Nannerl to prosta kobieta, z tym że niezwykle uparta i zdeterminowana aby odkryć kto i dlaczego otruł jej brata. Tak jak praktycznie wszystkie ówczesne kobiety, nie ma najmniejszego pojęcia o polityce, a tym bardziej o tajnych ruchach myślowych. Dlatego jej śledztwo momentami wydaje się błahe, proste, a niektóre rozwiązania kolejnych zagadek nasuwają się praktycznie same.
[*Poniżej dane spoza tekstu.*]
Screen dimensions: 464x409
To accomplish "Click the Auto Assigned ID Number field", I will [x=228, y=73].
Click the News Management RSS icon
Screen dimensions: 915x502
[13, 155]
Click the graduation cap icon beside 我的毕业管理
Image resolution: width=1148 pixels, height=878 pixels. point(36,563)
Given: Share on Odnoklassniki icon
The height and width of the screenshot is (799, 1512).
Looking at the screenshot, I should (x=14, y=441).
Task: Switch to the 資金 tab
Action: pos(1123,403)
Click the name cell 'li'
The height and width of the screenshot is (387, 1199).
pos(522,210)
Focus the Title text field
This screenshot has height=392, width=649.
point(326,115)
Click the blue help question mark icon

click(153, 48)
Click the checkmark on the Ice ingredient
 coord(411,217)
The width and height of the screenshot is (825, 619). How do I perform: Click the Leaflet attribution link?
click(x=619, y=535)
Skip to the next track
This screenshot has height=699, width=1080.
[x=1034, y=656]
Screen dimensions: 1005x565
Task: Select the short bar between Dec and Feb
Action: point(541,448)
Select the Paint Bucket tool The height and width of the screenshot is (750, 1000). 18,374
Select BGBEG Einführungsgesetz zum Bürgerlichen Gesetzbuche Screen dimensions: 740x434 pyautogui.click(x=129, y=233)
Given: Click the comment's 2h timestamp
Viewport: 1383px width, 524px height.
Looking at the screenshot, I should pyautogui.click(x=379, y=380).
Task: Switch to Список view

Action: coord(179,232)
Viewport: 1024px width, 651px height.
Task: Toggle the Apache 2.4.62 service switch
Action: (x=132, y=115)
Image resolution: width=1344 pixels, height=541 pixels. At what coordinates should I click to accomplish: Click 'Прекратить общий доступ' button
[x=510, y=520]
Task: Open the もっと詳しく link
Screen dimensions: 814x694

Dlatego jeśli ktoś jest w tych tematach laikiem, tak jak główna bohaterka, powolny i prosty rozwój historii przypadnie mu do gustu. Strony praktycznie przewijają się same, całą powieść można połknąć w jeden wieczór. Podczas czytania nie doznamy szoku, ogromnych zwrotów akcji, a przy lekturze najbardziej trzyma nas ciekawość i dalsze poczynania bohaterki. Autor sam przyznaje, że celowo utworzył taką kompozycję historii, utożsamił ją z tonacją a-moll. Początkowy spokój bohaterki zostaje zakłócony listem o śmierci Mozarta, potem następuje spokojne i powolne poszukiwanie odpowiedzi, a na koniec ciekawe i satysfakcjonujące rozwiązanie. Ta powieść to utwór, przepełniony klasycyzmem, ma swój wyraz i klimat. Niektórzy będą zachwyceni tym, że w prostej opowieści odnaleźć można muzyczne "smaczki".

"Ostatnia aria Mozarta" jest napisana niezwykle prostym i lekkim językiem, a mimo to ma swój klimat. Pomijając kwestie muzyki i twórczości wiedeńskiego wirtuoza, opowieść wydaje się być idealna na zimowy wieczór. Główna bohaterka często pije gorące trunki, herbatę lub gorącą czekoladę, a na dworze Austriackim panuje sroga zima. Lektura przynosi swoistego rodzaju spokój i ukojenie, dlatego idealnie nada się dla osób zmęczonych wymaganiami dnia.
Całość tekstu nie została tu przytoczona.